#### Your objective:
Write out, with no changes, every line starting at the one that contains "Task: Click the Razón social field label" and ending at the last line of the data below. Leave pictures out.

#### Stored data entries:
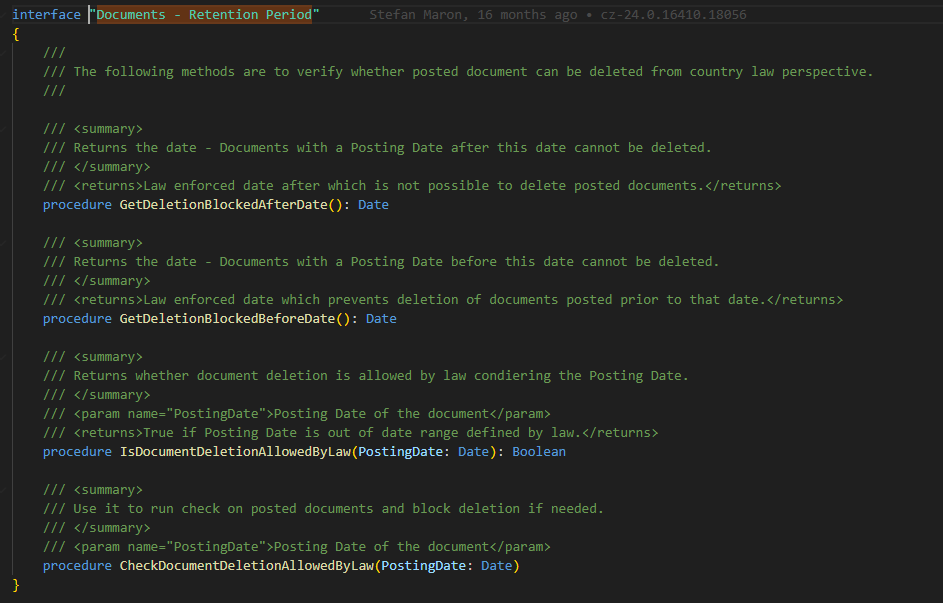Click the first summary XML documentation tag
This screenshot has width=943, height=603.
point(109,128)
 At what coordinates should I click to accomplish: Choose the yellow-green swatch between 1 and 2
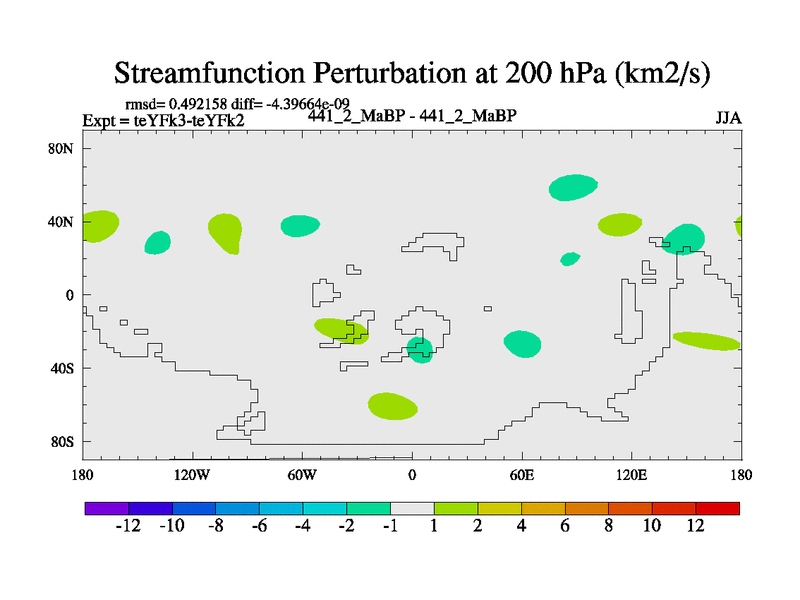tap(456, 508)
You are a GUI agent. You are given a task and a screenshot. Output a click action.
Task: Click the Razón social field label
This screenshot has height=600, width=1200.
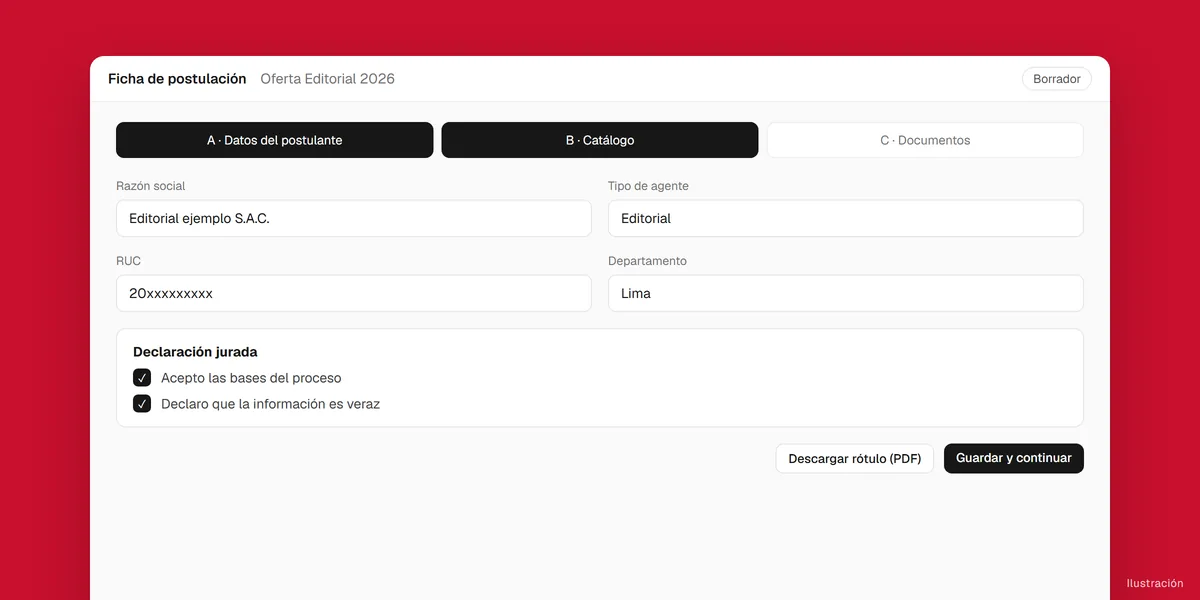[x=151, y=186]
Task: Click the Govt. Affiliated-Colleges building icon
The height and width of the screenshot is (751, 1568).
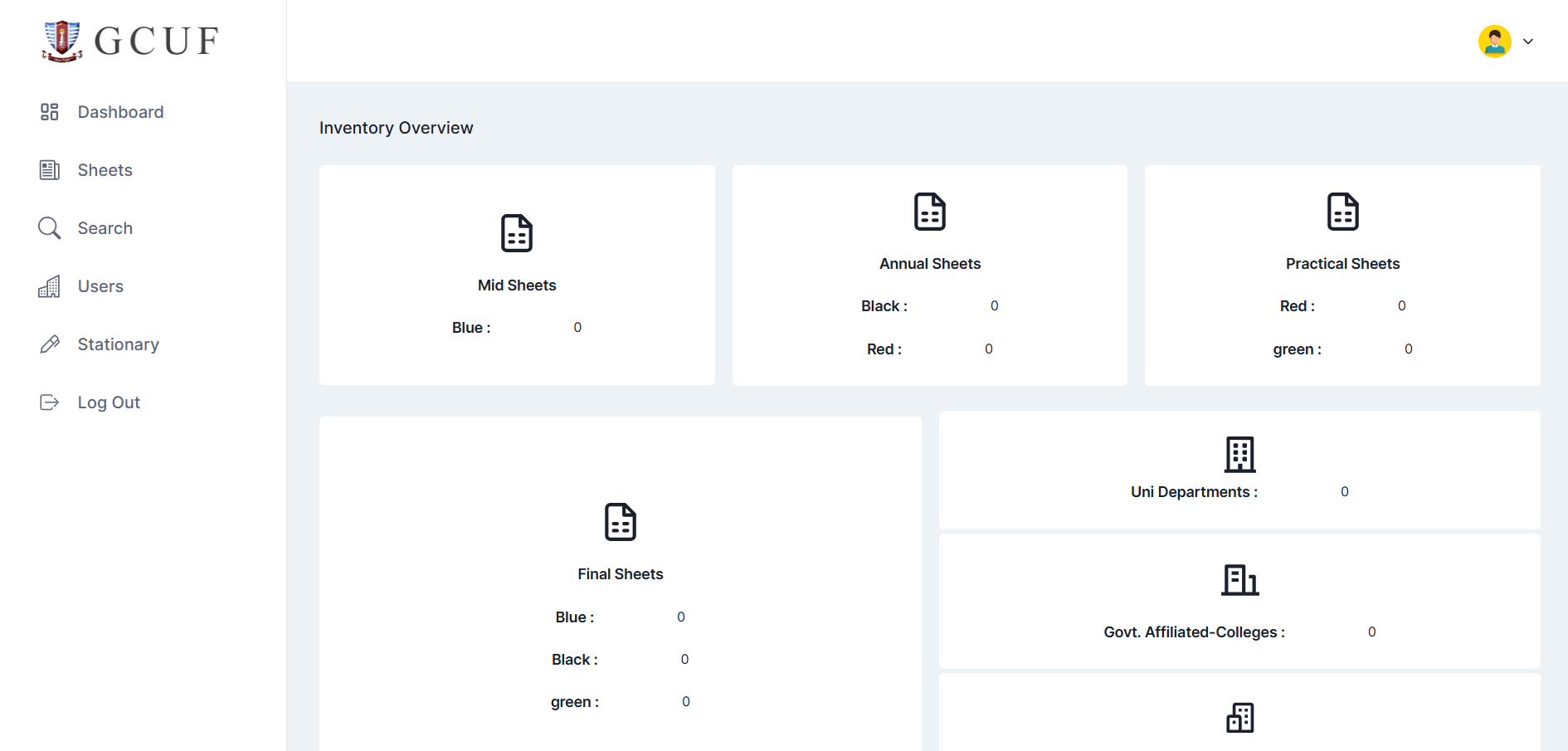Action: click(1239, 580)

#### Task output:
Task: Click the Razón social field label
This screenshot has height=600, width=1200.
[x=151, y=186]
Task: Click the Govt. Affiliated-Colleges building icon
The height and width of the screenshot is (751, 1568).
Action: click(1239, 580)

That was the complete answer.